For detailed deployment instructions, see [Environment Setup Guide](infrastructure/ENVIRONMENT_SETUP.md).

## System Deploy (Erebus)

`scripts/deploy-system.sh` syncs this repo into the live stack on Erebus and restarts it. It is a manual path — no CI/CD involved.

**Prerequisites:** `scripts/install-system.sh` must have been run at least once to set up `/opt/arachne`, `/etc/arachne/`, and `arachne.service`.

```bash
# Preview what would change (no writes):
sudo ./scripts/deploy-system.sh --dry-run

# Deploy:
sudo ./scripts/deploy-system.sh
```

The script:
1. Checks that all git submodules (`services/ai`, `services/scraper`) are populated in the source tree. If not, it tells you to run `git submodule update --init --recursive` and exits.
2. `rsync`s the repo into `/opt/arachne`, excluding `.git`, `node_modules`, `.next`, `dist`, `build`, `.env`, and `.vscode`.
3. Does **not** touch `/etc/arachne/` (runtime config) or `/var/lib/arachne/` (scraper data).
4. Writes the deployed git SHA and timestamp to `/opt/arachne/.deploy-revision` so you can always answer "what's live right now?".
5. Restarts `arachne.service` (which rebuilds and recreates containers).

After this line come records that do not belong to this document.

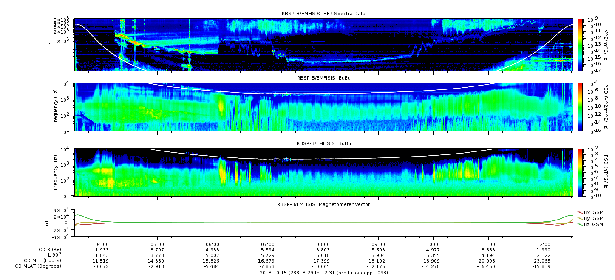Click the HFR Spectra Data plot title

click(x=323, y=14)
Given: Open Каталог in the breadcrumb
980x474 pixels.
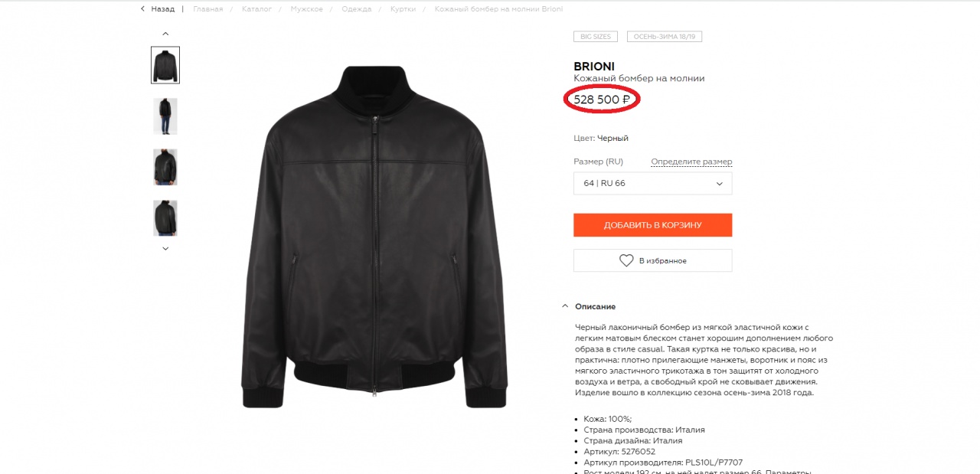Looking at the screenshot, I should tap(256, 9).
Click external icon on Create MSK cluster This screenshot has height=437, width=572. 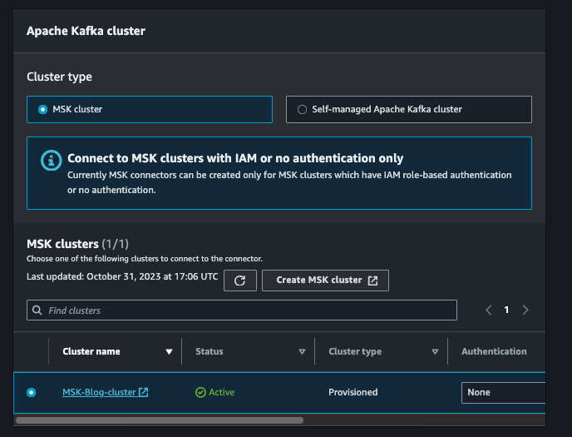[372, 281]
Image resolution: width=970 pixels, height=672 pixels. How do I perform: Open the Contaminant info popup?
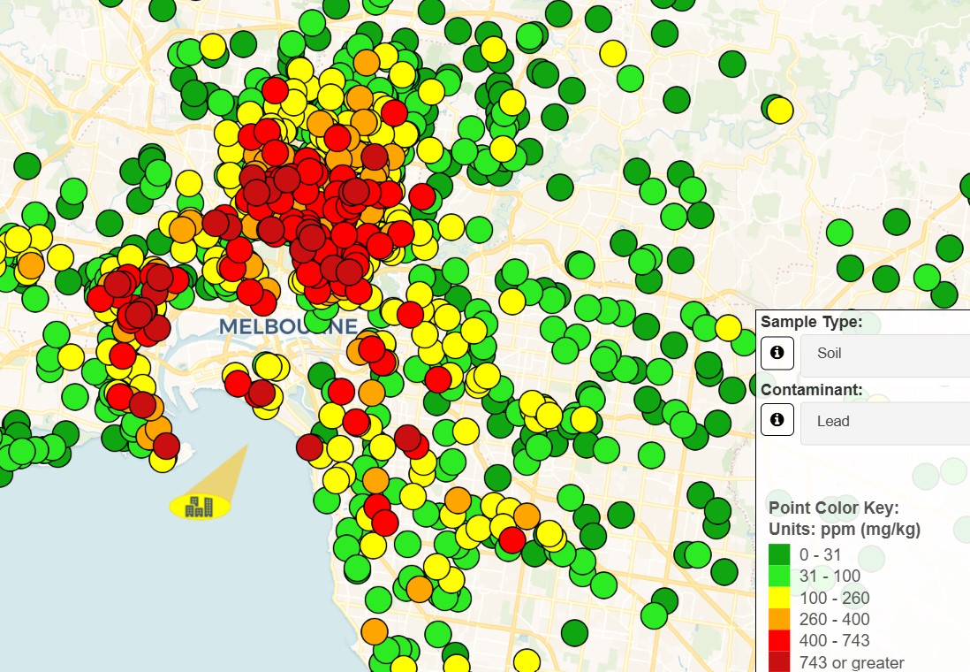coord(777,420)
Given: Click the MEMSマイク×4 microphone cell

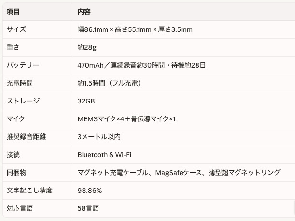Looking at the screenshot, I should pos(126,119).
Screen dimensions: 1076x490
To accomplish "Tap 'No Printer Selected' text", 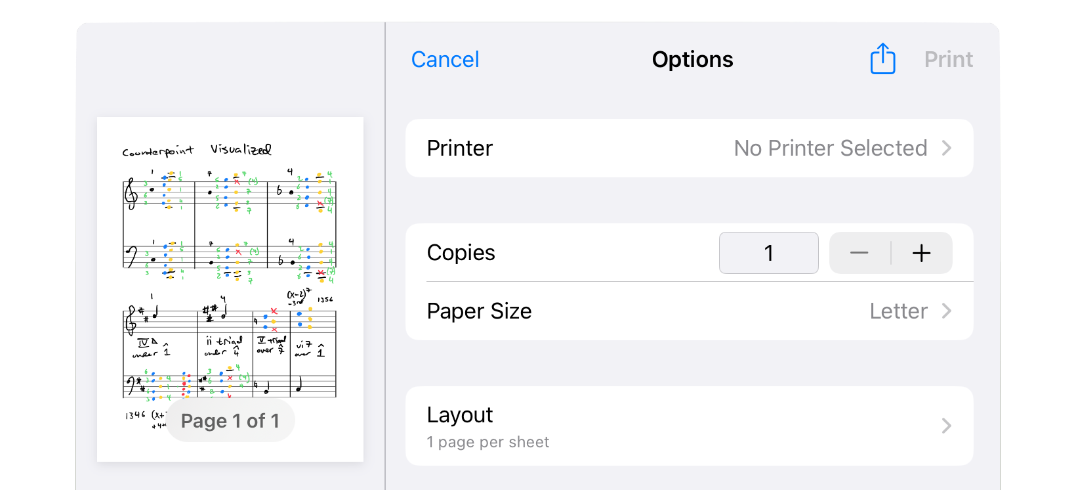I will click(830, 148).
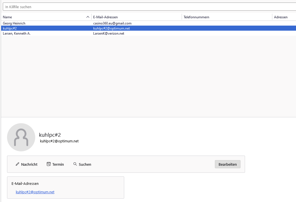Click the contact avatar placeholder image
Viewport: 296px width, 202px height.
(x=21, y=137)
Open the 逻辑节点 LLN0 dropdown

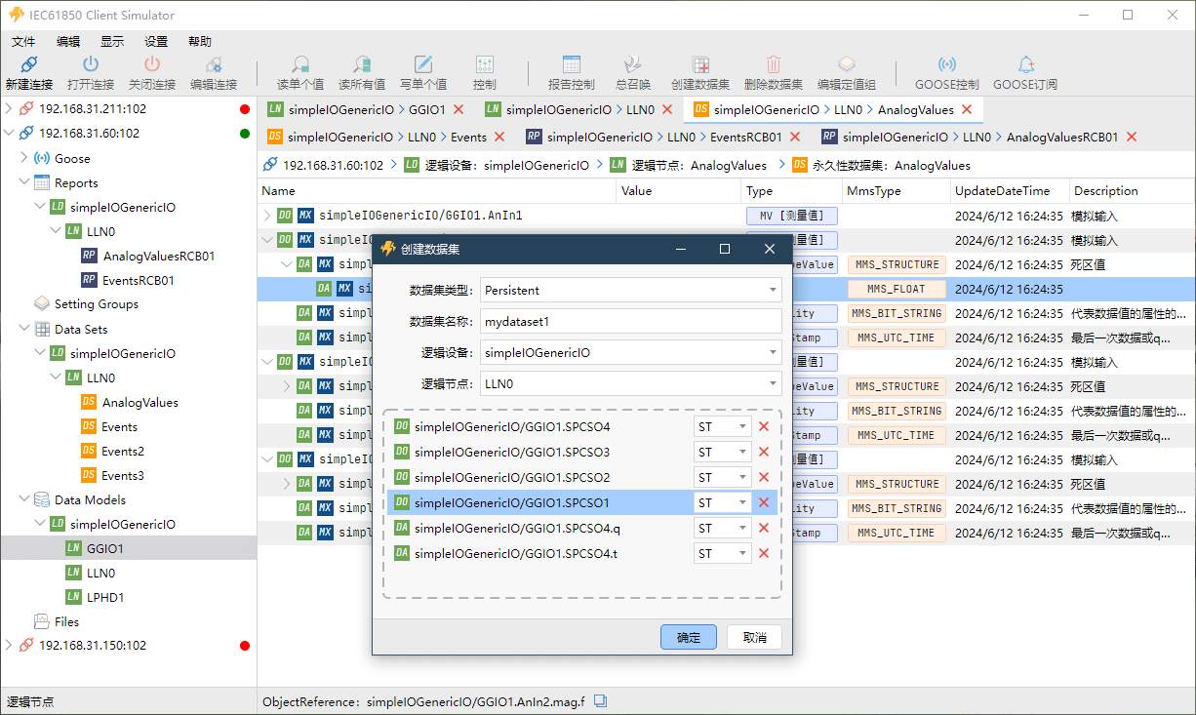773,383
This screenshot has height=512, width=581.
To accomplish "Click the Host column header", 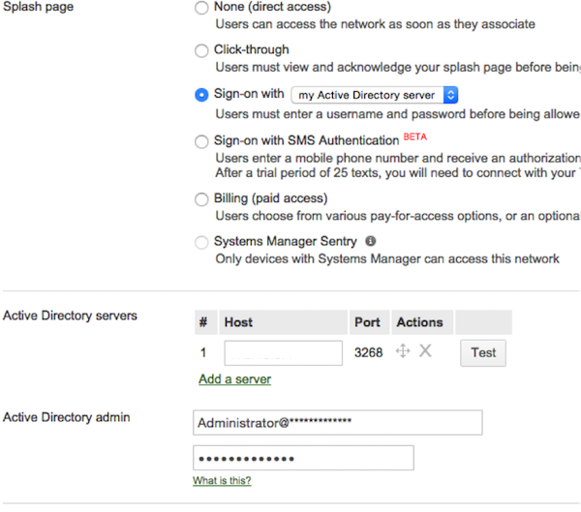I will click(x=238, y=322).
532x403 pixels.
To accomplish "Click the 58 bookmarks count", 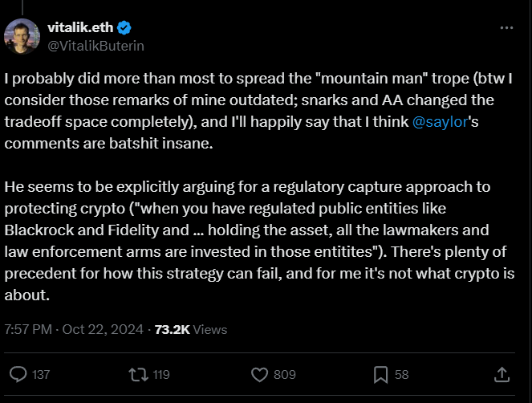I will 402,374.
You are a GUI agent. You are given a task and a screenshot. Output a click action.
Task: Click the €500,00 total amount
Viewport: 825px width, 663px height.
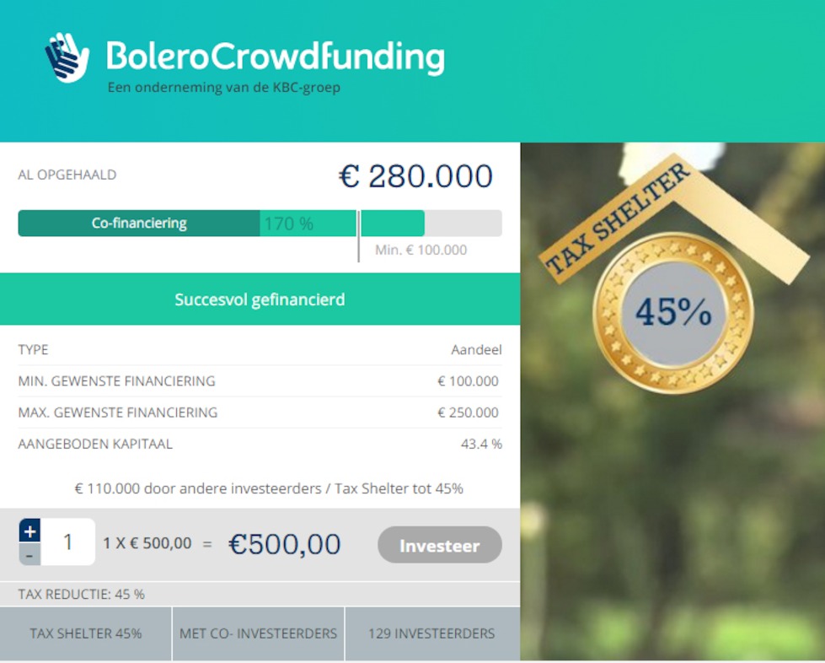pyautogui.click(x=285, y=544)
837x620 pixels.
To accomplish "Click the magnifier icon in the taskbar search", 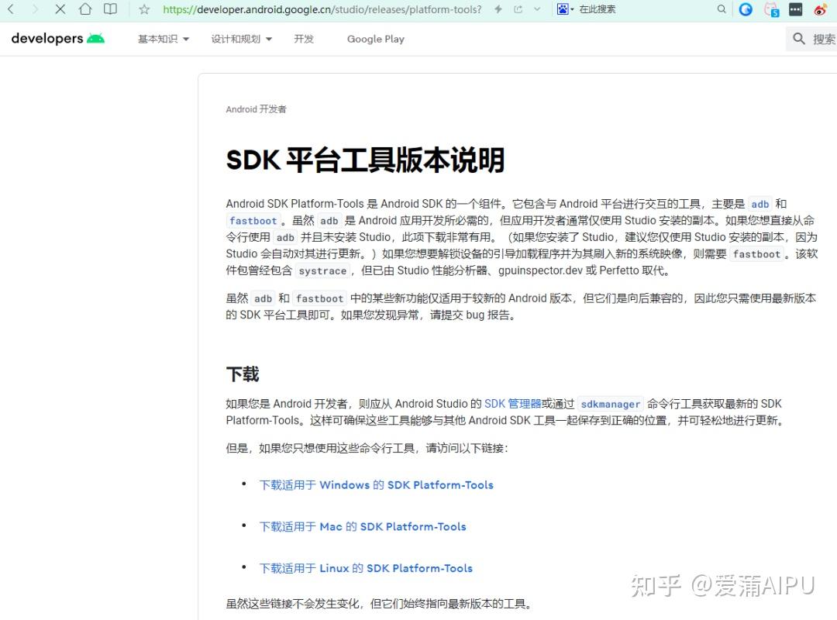I will [722, 9].
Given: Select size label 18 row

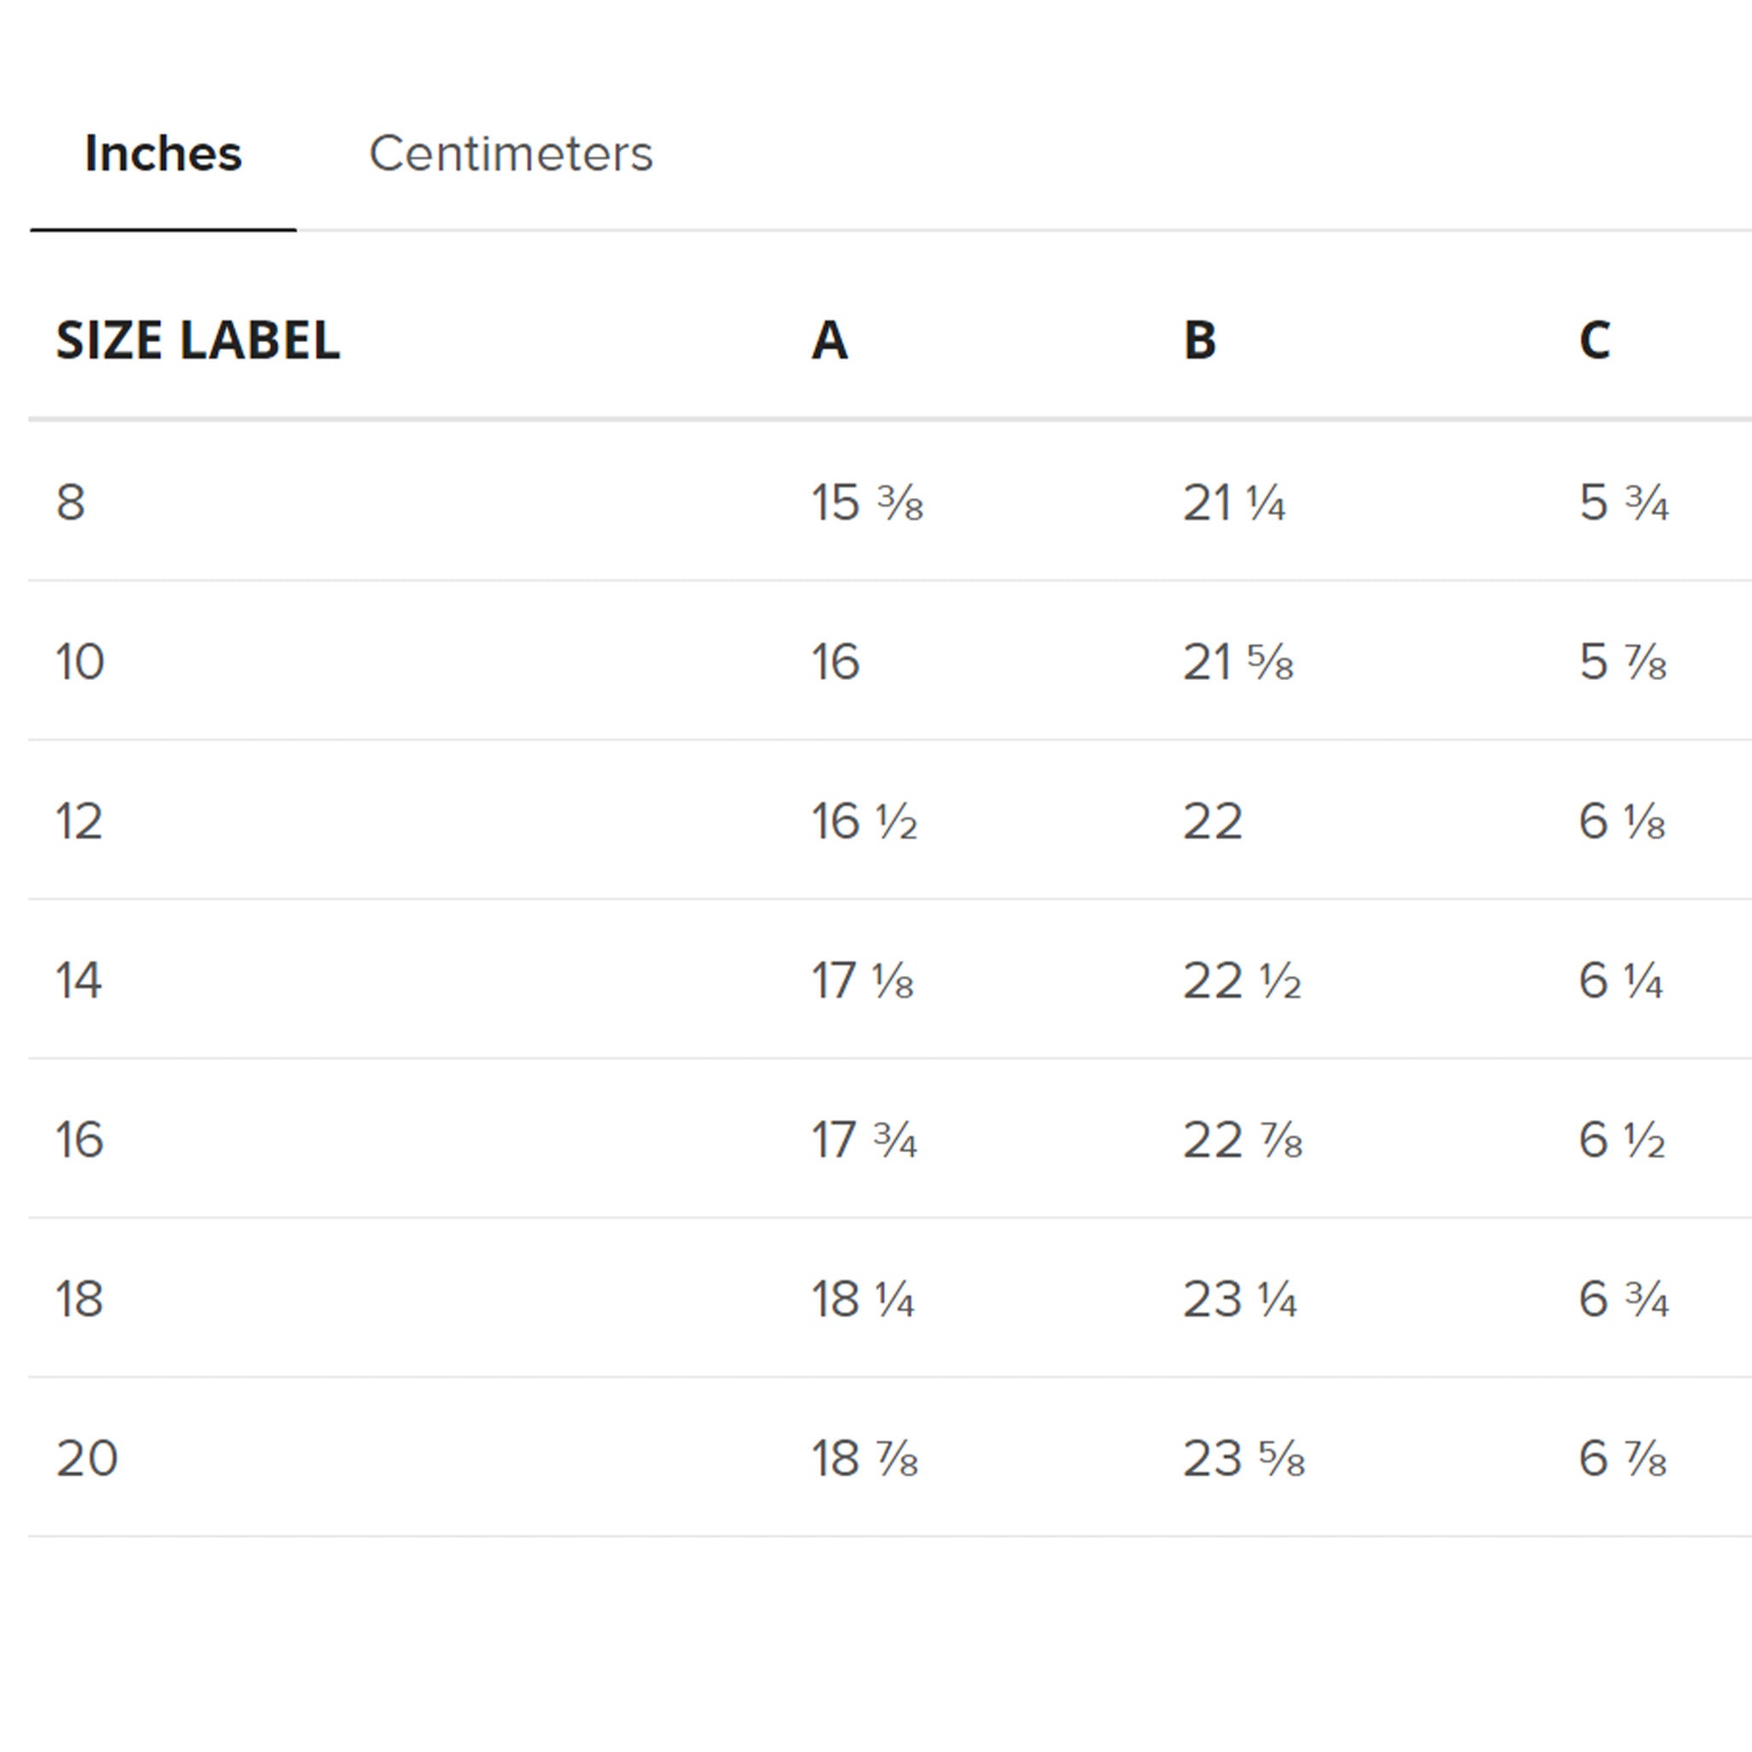Looking at the screenshot, I should click(x=82, y=1299).
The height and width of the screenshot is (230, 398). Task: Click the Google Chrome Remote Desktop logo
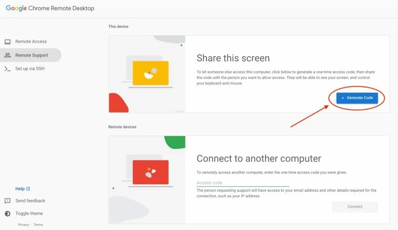coord(50,8)
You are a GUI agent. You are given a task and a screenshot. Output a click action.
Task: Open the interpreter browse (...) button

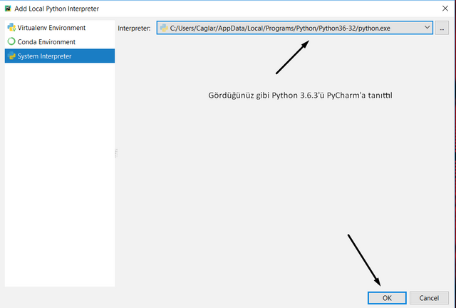[443, 28]
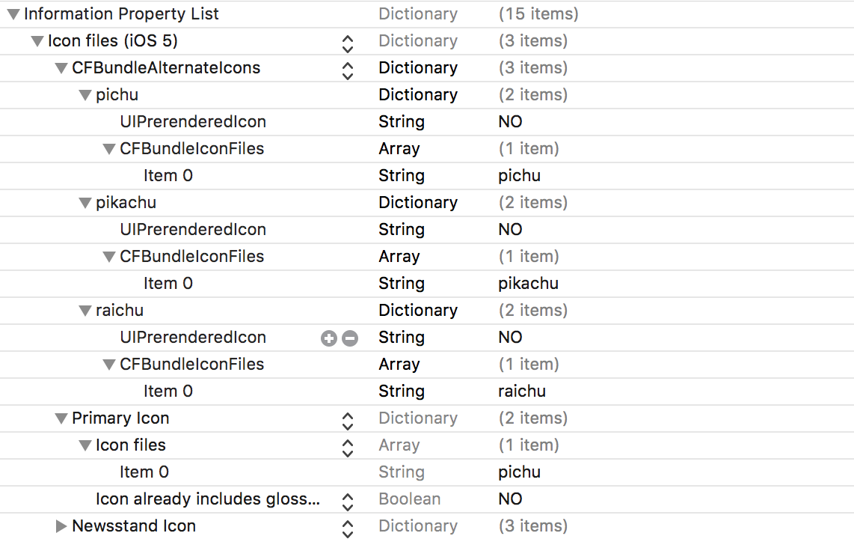
Task: Collapse the pichu dictionary
Action: point(85,95)
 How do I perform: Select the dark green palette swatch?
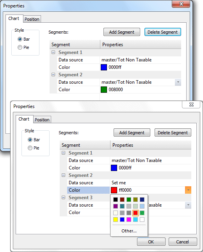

This is synchronous for the `Type=oneshot` unit — the restart command blocks until the service has fully settled.
6. Checks `systemctl status`, `docker ps`, and polls the `/health` endpoint with retries.

## 📝 Troubleshooting

### Common Issues

1. **Port conflicts**: Ensure ports 80, 443 are available
2. **Build failures**: Check Dockerfile syntax in each service
3. **Service dependencies**: Ensure Redis starts before Arachne
4. **Network issues**: Check if all services are on the same network

### Debug Commands

```bash
cd infrastructure

# Check service status
docker compose ps

# View logs
docker compose logs -f

# Rebuild specific service
docker compose build web

# Access service shell
docker compose exec web sh
```

## 🤝 Contributing

Each service is maintained independently. See individual service READMEs for contribution guidelines.